TASK OBJECTIVE:
Below are the records. Retype exactly the lines between the lines holding "[search] (966, 18)" and "We don't need", inclusive.

** INFORMATION PROVIDED follows **

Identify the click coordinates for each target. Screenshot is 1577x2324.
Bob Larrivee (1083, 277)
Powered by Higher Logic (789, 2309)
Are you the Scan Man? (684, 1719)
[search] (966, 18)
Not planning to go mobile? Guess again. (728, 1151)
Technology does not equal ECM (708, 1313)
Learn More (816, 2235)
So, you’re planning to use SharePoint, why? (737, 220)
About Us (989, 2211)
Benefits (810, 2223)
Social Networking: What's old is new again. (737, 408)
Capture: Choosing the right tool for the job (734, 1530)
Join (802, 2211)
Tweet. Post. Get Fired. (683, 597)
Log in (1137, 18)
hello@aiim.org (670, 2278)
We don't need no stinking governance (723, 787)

** End of INFORMATION PROVIDED **
** INFORMATION PROVIDED follows **

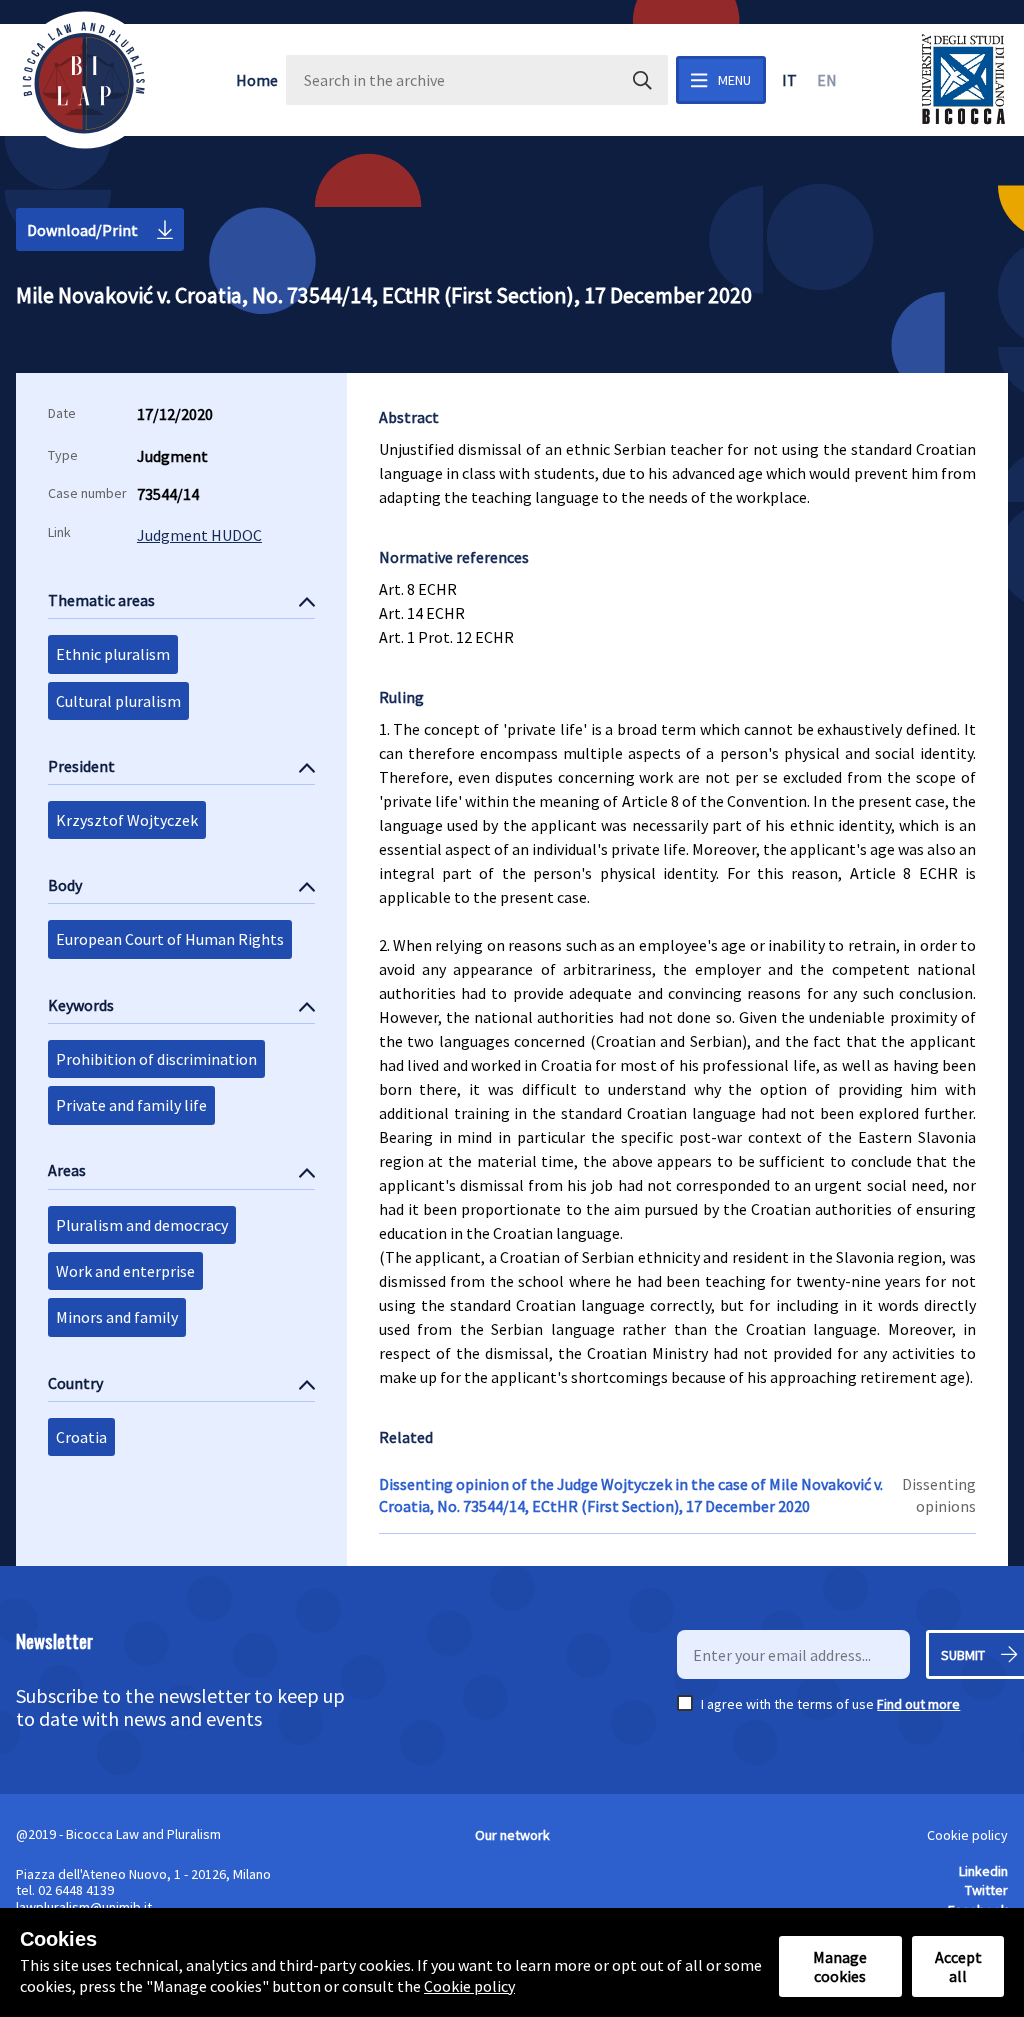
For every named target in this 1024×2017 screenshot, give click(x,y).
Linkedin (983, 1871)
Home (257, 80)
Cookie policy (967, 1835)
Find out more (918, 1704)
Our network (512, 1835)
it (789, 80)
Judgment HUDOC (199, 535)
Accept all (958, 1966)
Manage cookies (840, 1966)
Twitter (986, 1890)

** End of INFORMATION PROVIDED **

RESULT OF THIS TASK:
[search] (966, 18)
Not planning to go mobile? Guess again. (728, 1151)
Technology does not equal ECM (708, 1313)
Learn More (816, 2235)
So, you’re planning to use SharePoint, why? (737, 220)
About Us (989, 2211)
Benefits (810, 2223)
Social Networking: What's old is new again. (737, 408)
Capture: Choosing the right tool for the job (734, 1530)
Join (802, 2211)
Tweet. Post. Get Fired. (683, 597)
Log in (1137, 18)
hello@aiim.org (670, 2278)
We don't need no stinking governance (723, 787)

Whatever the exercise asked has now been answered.